Du caban de marin à la combinaison pantalon, en passant par le trench-coat, le smoking, la saharienne ou encore le tailleur pantalon et la robe transparente, Yves Saint Laurent n’a cessé de contribuer à la transformation de son époque au détour de vêtements dont l’esthétique n’avait d’égale que l’intelligence. Mais pas seulement.
Authentiques œuvres d’art vivantes, certaines de ces créations inspirées des tableaux de ses peintres favoris avaient l’audace d’élever la Haute couture au même rang que la peinture, le dessin ou la sculpture, muant ses défilés de mode en spectacles éblouissants.
Rendez-vous cérémoniels qui se tiendront majoritairement à l’Inter-Continental, les défilés de la maison Yves Saint Laurent seront chaque saison le théâtre d’une nouvelle vision stylistique de son fondateur que la rue n’aura de cesse de se réapproprier, y compris lorsqu’elle fera l’objet de scandales ou d’un excès d’avant-garde. Une ligne de conduite que sauront poursuivre à leur manière ses ingénieux successeurs, distillant au gré des shows ce même savant mélange d’allure et d’assurance qui font encore aujourd’hui la singularité de la femme Saint Laurent.

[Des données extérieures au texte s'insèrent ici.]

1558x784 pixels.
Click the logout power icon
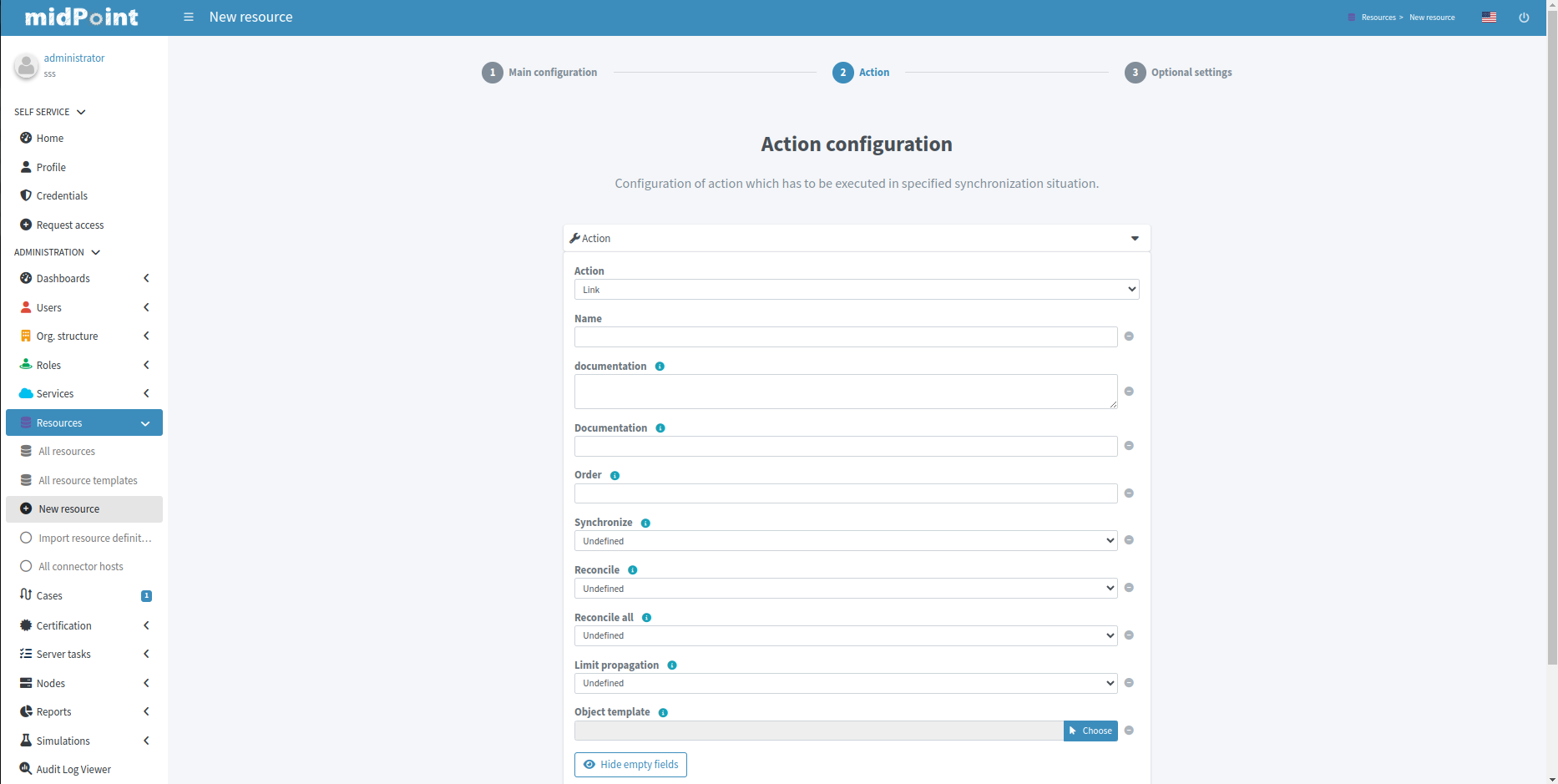coord(1524,18)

Le premier défilé de la maison Saint Laurent
29 janvier 1962. En cette “matinée historique » comme la décrira le journaliste Jean Fayard, Yves Saint Laurent présente le premier défilé qui marque l’ouverture officielle de sa maison de couture installée au 30 bis rue Spontini, dans l’ancien hôtel particulier du peintre Jean-Louis Forain. La Comtesse de Paris, la Princesse Anne, la Baronne de Rothschild, Roland Petit et Zizi Jeanmaire, Geneviève Fath, Françoise Sagan : tout le monde se presse pour assister au retour du « dauphin de Dior » qui a révolutionné la silhouette de son mentor cinq années plus tôt.
Caban oversize d’inflexion marine, trench-coat militaire revisité, pantalon de shantung blanc ample, mules au raffinement nonchalant : pour ce premier opus aux allures de grand oral, le couturier français pose les bases d’une empreinte stylistique qu’il ne cessera de perfectionner au fil des années. Un vestiaire féminin, élégant, confortable et assurée, qui tient ses accents frondeurs d’emprunts assumés au vestiaire masculin. En un défilé, le style Saint Laurent était né.

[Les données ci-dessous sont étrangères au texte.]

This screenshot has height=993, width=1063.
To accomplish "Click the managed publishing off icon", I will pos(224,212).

Le défilé de la collection Mondrian – 1965
« The best collection ! » pour Diana Vreeland qui, dans sa critique du New York Times, s’extasie des silhouettes hautement créatives qui viennent de défiler sous ses yeux. Et pour cause, Yves Saint Laurent vient de transposer sur tissu sa passion pour la peinture, et plus particulièrement son admiration pour l’artiste hollandais Piet Mondrian dont il reprend les motifs géométriques sur une série de robes restées aujourd’hui iconiques. Travaillé en incrustations, le jersey de laine de ces pièces picturales ne laisse apparaître aucune couture, démontrant une fois de plus le génie créatif mais aussi technique de la maison Yves Saint Laurent.
C’est aussi la collection des fameux escarpins noirs ornés d’une large boucle carré en métal doré ou argenté signés Roger Vivier, qui connaîtront gloire et postérité aux pieds de Catherine Deneuve dans Belle de Jour. Clou du spectacle ? Une robe de mariée en tricot de laine immaculé et rubans de satin ivoire inspirée des Matriochkas, laissant entrevoir non sans malice le seul visage de la mannequin.

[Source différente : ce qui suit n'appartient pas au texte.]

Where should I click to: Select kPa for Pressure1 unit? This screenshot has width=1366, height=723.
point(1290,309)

Le défilé de la collection automne-hiver 1966
« Rien n’est plus beau qu’un corps nu. » aimait dire ironiquement le couturier. En 1966, il poursuit sa révolution stylistique sur fond de révolution sexuelle avec un défilé qui enrichit de manière significative sa grammaire vestimentaire. C’est ainsi qu’apparaissent les premières transparences avec une robe révélant la poitrine féminine, qu’il réinterprètera en 1968 en l’ornant d’une flamboyante ceinture de plumes d’autruches.
Mais le défilé automne-hiver de 1966 marquera surtout la naissance de l’indétrônable smoking, pièce alors ultra-masculine, réservée au fumoir et à la consommation de cigares, que le couturier revisite pour l’adapter aux subtilités du corps féminin. « C’est un vêtement de style et non un vêtement de mode. Les modes passent, le style est éternel. » explique-t-il. Avant-gardiste, peut-être trop, il sera boudé par la clientèle haute couture mais adoubée dans sa version Saint Laurent Rive Gauche, la première boutique de prêt-à-porter du créateur ouvrant la même année. Le costume devient alors un classique, qu’il déclinera dans chacune de ses collections jusqu’en 2002 avant d’être repris par ses successeurs.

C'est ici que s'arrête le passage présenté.